Читаем Как жаль, что так поздно, Париж! полностью

Так ни до чего и не договорились, ссорились, Манюня злилась на мать, Каролина Александровна с непреклонным лицом пила капли, Даша все силилась вспомнить, что она такое хотела спросить у бабушки, что-то очень важное хотела спросить…

Через два дня после их отъезда Каролина Александровна умерла.

2

«Жид! Жид!» – кричали мальчишки, прыгая вокруг него. Что на свете горше бессильной обиды, затравленного одиночества в толпе? Хоть и толпа насквозь известная, да и какая толпа? Витька из шестой квартиры да два Игоря из соседнего двора. Вчера еще дружили, лазали вместе на чердак и там затягивались сигаретой, которую он-то и нашел на своей лестнице. Целая сигарета валялась на площадке между третьим и вторым этажом. Он жил на третьем, Витька – на втором, им было по шесть с половиной лет, Игорю-маленькому – семь, а Игорю-большому – восемь.

«Жид! Жид!» – прыгали они вокруг него. А он еще вчера удивился, когда услышал, как со второго этажа в открытые окна несся истошный голос Витькиной матери: «Это кто ж тебя научил курить? Жиденок?» «Кто это – жиденок?» – удивился Лева и пожалел Витьку: вечно ему достается, потому что Витькина мать не работает, сидит дома и все видит.

Левины родители приходят поздно, чаще всего, когда он уже спит. Он сам стелет себе постель, ужинает под присмотром соседки Антонины Елисеевны, про которую Левина мать говорит: «Нам ее Бог послал», и отправляется спать. Иногда сквозь сон слышит, как мама, вернувшись, целует его и шепчет: «Маленький мой, бедненький». Лева мог бы, конечно, проснуться, но так сладко спать под мамин теплый шепот, что он снова крепко засыпает улыбаясь…

Теперь ему иногда кажется, что в детстве он вообще не видел родителей – они всегда отсутствовали, и все его детские впечатления связаны не с ними. «Вот и Димка так», – пугается Лев Дмитриевич, думая о сыне.

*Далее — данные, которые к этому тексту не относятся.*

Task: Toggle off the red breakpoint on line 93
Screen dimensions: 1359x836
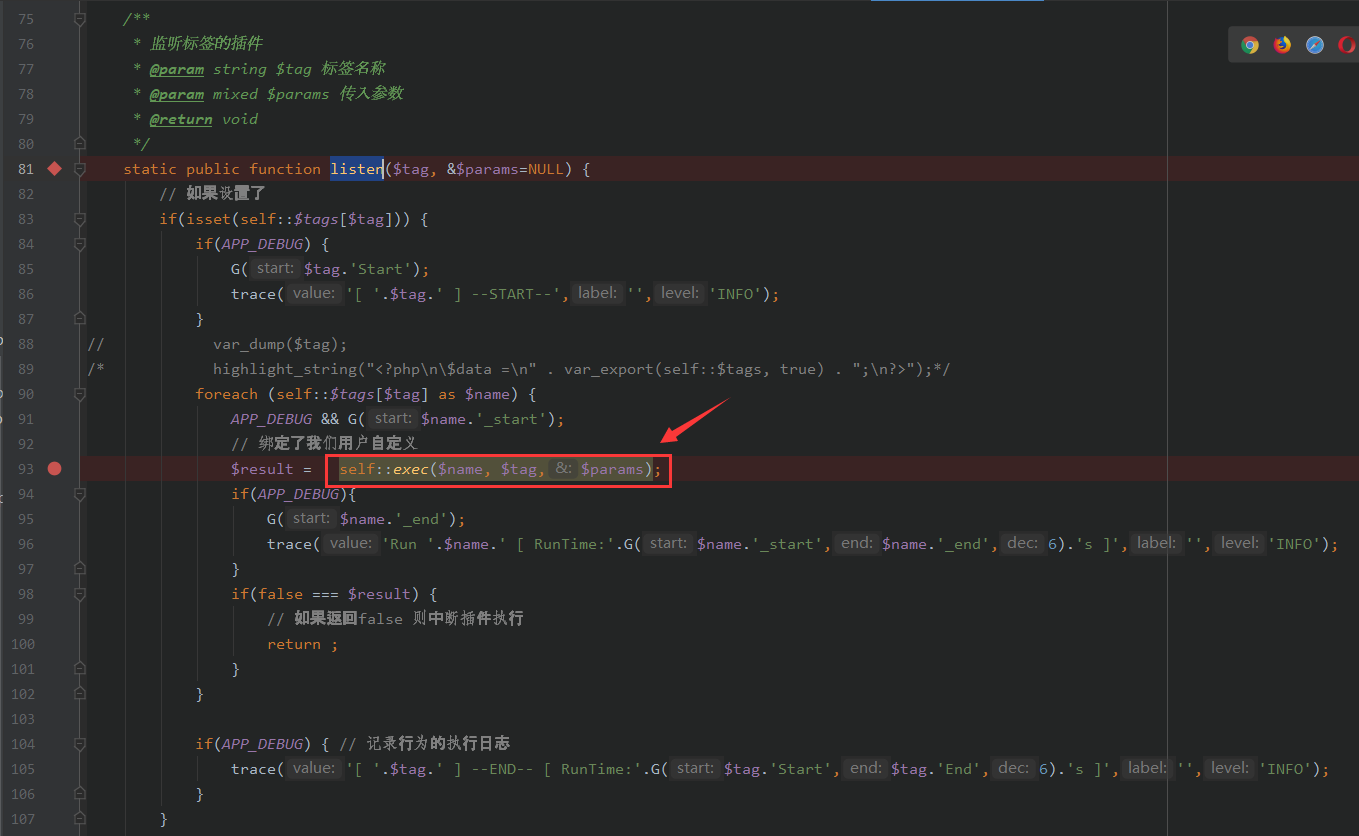Action: [x=55, y=469]

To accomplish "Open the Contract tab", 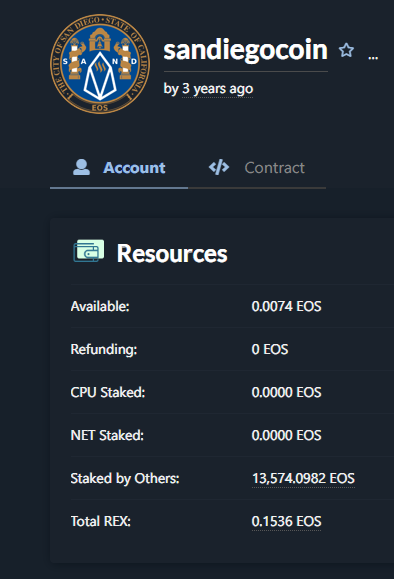I will pos(257,168).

Он думает о нем постоянно, но видит редко, в последнее время особенно, когда втянулся в этот круговорот. Однажды, в самом начале, на митинге в Лужниках ему, стоящему на трибуне, крикнули: «Жид!» Он обернулся. Показалось, Витька, постаревший Витька в ондатровой ушанке что-то кричит и улыбается зло.

Толпа заслонила «Витьку», да и, конечно, это был не он, но с детства знакомая бессильная обида в который раз шевельнулась в душе. Он снова подумал о сыне, о том, что совсем не видит его.

В прошлом году, когда Димины бабушка и дедушка уезжали с семьей старшей дочери в Америку, Лев Дмитриевич испытал шок: в одну из встреч с бывшей женой услышал:

– Имей в виду, мы с Димой тоже поедем. Вслед за ними.

– Почему «мы с Димой»? У Димы, слава богу, своя голова на плечах.

– Вот именно, – удовлетворенно сказала жена. – У него своя голова на плечах. Ты-то думаешь, что – твоя.

Он как раз так не думал. Мальчик умеет быть самостоятельным, и прекрасно. При чем тут Америка? У всех на языке «Америка! Америка!»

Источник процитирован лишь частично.